__Written problem__
Reproduce word for word the lines of the records below, from the line containing "coordinates (493, 51)." through the line containing "coordinates (310, 27).", including both of those lines.

__Data for this task__

++++++++++++++++++++

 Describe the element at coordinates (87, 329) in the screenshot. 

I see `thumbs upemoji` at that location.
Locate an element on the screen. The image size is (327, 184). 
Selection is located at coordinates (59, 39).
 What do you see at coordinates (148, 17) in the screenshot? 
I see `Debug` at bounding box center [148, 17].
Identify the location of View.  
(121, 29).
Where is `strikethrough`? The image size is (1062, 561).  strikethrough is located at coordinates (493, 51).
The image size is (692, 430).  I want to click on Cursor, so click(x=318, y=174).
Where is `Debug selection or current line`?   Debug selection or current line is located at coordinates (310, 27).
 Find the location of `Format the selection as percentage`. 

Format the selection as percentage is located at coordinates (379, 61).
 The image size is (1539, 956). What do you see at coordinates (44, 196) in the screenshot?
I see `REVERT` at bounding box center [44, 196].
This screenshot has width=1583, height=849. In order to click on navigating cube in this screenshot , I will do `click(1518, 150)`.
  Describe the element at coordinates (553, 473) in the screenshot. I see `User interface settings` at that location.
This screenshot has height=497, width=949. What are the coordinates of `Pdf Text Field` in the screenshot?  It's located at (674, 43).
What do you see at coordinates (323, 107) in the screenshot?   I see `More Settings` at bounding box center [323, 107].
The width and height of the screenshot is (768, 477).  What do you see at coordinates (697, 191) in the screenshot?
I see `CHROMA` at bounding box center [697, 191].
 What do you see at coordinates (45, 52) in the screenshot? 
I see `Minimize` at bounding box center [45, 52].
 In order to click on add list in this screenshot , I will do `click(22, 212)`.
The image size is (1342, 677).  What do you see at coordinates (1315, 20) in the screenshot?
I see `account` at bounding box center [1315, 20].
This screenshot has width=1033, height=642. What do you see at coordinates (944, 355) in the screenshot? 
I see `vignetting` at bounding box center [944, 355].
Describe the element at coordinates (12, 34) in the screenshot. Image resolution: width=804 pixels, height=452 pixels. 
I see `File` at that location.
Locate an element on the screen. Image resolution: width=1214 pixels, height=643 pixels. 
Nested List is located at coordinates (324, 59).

++++++++++++++++++++

__Solution to the problem__
Where is `strikethrough`? The image size is (1062, 561).  strikethrough is located at coordinates (493, 51).
The image size is (692, 430).  I want to click on Cursor, so click(x=318, y=174).
Where is `Debug selection or current line`?   Debug selection or current line is located at coordinates (310, 27).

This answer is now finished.